An example dict is as follows
<blank> 0
<unk> 1
一 2
丁 3
...
龚 4230
龟 4231
<sos/eos> 4232
<blank>
denotes the blank symbol for CTC.<unk>
denotes the unknown token, any out-of-vocabulary tokens will be mapped into it.<sos/eos>
denotes start-of-speech and end-of-speech symbols for attention based encoder decoder training, and they shares the same id.
This stage generates a single WeNet format file including all the input/output information needed by neural network training/evaluation.
See the generated training feature file in fbank_pitch/train/format.data
.
In the WeNet format file , each line records a data sample of seven tab-separated columns.
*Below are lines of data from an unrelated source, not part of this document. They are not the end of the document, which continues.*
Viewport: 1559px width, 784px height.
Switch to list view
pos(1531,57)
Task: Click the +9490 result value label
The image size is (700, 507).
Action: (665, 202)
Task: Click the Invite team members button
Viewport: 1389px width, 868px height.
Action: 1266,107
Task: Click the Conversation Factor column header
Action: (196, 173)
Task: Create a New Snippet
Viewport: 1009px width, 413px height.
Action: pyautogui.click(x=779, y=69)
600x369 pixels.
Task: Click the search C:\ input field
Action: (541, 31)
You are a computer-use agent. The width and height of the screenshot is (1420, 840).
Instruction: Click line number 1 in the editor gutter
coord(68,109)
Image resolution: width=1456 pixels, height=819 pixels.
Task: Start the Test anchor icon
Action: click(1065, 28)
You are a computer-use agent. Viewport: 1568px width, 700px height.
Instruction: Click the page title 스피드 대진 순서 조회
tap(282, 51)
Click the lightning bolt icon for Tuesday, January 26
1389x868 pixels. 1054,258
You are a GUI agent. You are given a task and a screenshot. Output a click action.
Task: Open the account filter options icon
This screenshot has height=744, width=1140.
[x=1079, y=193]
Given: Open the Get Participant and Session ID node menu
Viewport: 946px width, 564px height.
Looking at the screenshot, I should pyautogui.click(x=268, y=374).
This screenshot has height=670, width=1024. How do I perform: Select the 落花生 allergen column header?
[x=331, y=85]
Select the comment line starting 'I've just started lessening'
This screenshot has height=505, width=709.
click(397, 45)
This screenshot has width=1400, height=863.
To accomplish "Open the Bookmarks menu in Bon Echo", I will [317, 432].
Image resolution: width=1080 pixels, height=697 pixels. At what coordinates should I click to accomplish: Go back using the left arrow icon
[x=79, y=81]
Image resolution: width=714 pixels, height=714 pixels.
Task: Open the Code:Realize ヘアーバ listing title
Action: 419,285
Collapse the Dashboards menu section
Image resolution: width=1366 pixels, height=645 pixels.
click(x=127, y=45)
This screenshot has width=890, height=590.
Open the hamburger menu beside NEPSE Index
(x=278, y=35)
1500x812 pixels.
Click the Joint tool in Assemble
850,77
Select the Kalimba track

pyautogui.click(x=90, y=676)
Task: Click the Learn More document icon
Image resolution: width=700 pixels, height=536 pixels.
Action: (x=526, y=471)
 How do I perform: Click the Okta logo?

For example, a line is as follows (tab replaced with newline here):
utt:BAC009S0764W0121
feat:/export/data/asr-data/OpenSLR/33/data_aishell/wav/test/S0764/BAC009S0764W0121.wav
feat_shape:4.2039375
text:甚至出现交易几乎停滞的情况
token:甚 至 出 现 交 易 几 乎 停 滞 的 情 况
tokenid:2474 3116 331 2408 82 1684 321 47 235 2199 2553 1319 307
token_shape:13,4233
feat_shape
is the duration(in seconds) of the wav.
The NN model is trained in this step.
- Multi-GPU mode
If using DDP mode for multi-GPU, we suggest using dist_backend="nccl"
. If the NCCL does not work, try using gloo
or use torch==1.6.0
Set the GPU ids in CUDA_VISIBLE_DEVICES. For example, set export CUDA_VISIBLE_DEVICES="0,1,2,3,6,7"
to use card 0,1,2,3,6,7.
- Resume training
If your experiment is terminated after running several epochs for some reasons (e.g. the GPU is accidentally used by other people and is out-of-memory ), you could continue the training from a checkpoint model. Just find out the finished epoch in exp/your_exp/
, set checkpoint=exp/your_exp/$n.pt
and run the run.sh --stage 4
. Then the training will continue from the $n+1.pt
- Config
The config of neural network structure, optimization parameter, loss parameters, and dataset can be set in a YAML format file.
In conf/
, we provide several models like transformer and conformer. see conf/train_conformer.yaml
for reference.
- Use Tensorboard
The training takes several hours. The actual time depends on the number and type of your GPU cards. In an 8-card 2080 Ti machine, it takes about less than one day for 50 epochs. You could use tensorboard to monitor the loss.
tensorboard --logdir tensorboard/$your_exp_name/ --port 12598 --bind_all
This stage shows how to recognize a set of wavs into texts. It also shows how to do the model averaging.
- Average model
If ${average_checkpoint}
is set to true
, the best ${average_num}
models on cross validation set will be averaged to generate a boosted model and used for recognition.
- Decoding
Recognition is also called decoding or inference. The function of the NN will be applied on the input acoustic feature sequence to output a sequence of text.
Four decoding methods are provided in WeNet:
ctc_greedy_search
: encoder + CTC greedy searchctc_prefix_beam_search
: encoder + CTC prefix beam searchattention
: encoder + attention-based decoder decodingattention_rescoring
: rescoring the ctc candidates from ctc prefix beam search with encoder output on attention-based decoder.
In general, attention_rescoring is the best method. Please see U2 paper for the details of these algorithms.
--beam_size
is a tunable parameter, a large beam size may get better results but also cause higher computation cost.
--batch_size
can be greater than 1 for "ctc_greedy_search" and "attention" decoding mode, and must be 1 for "ctc_prefix_beam_search" and "attention_rescoring" decoding mode.
- WER evaluation
tools/compute-wer.py
will calculate the word (or char) error rate of the result. If you run the recipe without any change, you may get WER ~= 5%.
wenet/bin/export_jit.py
will export the trained model using Libtorch. The exported model files can be easily used for inference in other programming languages such as C++.